-- DATA follows --

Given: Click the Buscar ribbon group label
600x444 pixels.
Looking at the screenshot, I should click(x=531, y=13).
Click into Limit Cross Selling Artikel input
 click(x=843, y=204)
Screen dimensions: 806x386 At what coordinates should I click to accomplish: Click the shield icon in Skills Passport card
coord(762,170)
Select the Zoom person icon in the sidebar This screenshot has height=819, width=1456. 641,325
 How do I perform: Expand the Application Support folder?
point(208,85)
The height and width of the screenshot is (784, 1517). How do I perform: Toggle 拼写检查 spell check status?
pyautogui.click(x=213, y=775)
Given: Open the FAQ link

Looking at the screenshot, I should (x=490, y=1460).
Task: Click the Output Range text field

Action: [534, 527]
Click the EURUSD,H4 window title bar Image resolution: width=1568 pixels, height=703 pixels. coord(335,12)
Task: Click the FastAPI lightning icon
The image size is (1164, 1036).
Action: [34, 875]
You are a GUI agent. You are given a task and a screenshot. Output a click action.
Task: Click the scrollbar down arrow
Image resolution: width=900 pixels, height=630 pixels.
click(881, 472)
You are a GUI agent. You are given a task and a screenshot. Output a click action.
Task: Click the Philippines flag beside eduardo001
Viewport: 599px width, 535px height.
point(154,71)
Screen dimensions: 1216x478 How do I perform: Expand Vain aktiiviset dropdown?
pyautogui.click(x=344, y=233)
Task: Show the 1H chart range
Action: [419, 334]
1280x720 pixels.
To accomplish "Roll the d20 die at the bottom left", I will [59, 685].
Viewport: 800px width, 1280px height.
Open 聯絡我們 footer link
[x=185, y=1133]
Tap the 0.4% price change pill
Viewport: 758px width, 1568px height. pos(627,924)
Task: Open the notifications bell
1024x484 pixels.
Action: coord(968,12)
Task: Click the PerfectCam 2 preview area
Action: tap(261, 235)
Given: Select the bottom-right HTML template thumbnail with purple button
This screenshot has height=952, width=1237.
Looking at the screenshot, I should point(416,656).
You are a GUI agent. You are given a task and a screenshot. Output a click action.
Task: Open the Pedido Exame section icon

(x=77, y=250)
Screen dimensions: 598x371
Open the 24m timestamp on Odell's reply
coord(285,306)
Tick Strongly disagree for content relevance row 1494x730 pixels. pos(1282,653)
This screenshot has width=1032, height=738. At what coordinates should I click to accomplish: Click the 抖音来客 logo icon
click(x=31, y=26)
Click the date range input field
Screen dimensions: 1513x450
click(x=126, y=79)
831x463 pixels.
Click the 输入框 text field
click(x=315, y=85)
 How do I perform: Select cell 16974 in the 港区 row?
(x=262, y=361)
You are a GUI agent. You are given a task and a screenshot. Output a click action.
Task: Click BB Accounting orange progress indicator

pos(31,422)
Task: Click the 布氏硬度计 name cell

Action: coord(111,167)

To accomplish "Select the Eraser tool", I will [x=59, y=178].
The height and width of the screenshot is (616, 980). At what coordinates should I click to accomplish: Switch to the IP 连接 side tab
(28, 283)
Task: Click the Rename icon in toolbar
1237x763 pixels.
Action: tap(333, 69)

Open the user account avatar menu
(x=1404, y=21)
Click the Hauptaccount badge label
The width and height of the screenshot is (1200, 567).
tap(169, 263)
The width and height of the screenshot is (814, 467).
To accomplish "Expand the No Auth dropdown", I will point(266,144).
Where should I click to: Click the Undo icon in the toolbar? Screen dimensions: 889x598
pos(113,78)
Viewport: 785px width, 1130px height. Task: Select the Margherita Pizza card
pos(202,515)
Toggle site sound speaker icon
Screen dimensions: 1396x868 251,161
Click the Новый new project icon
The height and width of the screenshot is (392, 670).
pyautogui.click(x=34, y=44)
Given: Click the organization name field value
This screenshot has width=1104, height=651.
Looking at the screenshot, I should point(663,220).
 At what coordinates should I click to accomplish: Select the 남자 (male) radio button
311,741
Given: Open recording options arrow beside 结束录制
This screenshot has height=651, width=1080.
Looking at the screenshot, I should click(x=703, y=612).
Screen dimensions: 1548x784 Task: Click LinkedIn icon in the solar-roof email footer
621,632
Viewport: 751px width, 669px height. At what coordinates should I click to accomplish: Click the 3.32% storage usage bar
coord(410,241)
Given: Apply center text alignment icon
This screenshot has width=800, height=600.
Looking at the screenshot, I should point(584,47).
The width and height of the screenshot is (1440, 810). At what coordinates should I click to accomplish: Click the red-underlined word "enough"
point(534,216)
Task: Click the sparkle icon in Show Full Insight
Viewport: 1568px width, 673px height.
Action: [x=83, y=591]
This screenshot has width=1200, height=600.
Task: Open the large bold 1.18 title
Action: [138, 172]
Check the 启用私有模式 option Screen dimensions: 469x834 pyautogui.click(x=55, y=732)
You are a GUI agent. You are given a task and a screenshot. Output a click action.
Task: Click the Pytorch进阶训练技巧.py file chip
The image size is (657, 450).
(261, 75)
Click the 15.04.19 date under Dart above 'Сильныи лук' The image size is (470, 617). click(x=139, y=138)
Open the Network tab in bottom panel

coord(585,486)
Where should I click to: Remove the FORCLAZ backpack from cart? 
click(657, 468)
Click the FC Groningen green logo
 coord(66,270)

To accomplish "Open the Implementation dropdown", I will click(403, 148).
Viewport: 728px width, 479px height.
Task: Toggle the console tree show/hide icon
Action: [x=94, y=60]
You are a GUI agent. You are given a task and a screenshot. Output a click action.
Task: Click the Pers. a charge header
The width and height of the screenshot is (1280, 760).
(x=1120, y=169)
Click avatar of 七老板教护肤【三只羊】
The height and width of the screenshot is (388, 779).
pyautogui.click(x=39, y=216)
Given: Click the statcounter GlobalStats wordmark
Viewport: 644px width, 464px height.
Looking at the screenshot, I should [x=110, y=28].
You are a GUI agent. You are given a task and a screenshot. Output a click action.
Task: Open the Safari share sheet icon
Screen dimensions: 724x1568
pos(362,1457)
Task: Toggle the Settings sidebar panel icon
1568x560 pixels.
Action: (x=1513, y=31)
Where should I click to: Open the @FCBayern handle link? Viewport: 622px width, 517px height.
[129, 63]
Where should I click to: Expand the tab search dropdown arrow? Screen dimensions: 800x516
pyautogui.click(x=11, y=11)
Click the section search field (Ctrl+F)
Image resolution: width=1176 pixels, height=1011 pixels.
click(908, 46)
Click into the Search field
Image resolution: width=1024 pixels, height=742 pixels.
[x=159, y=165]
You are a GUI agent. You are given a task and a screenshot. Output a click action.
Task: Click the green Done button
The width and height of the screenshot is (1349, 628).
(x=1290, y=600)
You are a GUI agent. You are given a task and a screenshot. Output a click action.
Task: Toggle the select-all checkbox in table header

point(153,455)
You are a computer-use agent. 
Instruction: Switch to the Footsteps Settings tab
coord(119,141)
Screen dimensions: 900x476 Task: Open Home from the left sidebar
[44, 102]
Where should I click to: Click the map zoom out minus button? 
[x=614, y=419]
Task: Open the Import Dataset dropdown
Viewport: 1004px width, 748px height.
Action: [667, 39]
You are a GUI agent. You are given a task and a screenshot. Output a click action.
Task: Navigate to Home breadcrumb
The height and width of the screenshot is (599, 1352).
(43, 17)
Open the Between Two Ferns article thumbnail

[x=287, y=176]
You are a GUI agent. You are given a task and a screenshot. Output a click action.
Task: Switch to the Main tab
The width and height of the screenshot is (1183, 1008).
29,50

-- DATA concluded --

DIRECTIONS FOR THIS TASK:
Pull every line containing "label" from the material above.

ANSWER BELOW:
Given: Click the Buscar ribbon group label
Click the Hauptaccount badge label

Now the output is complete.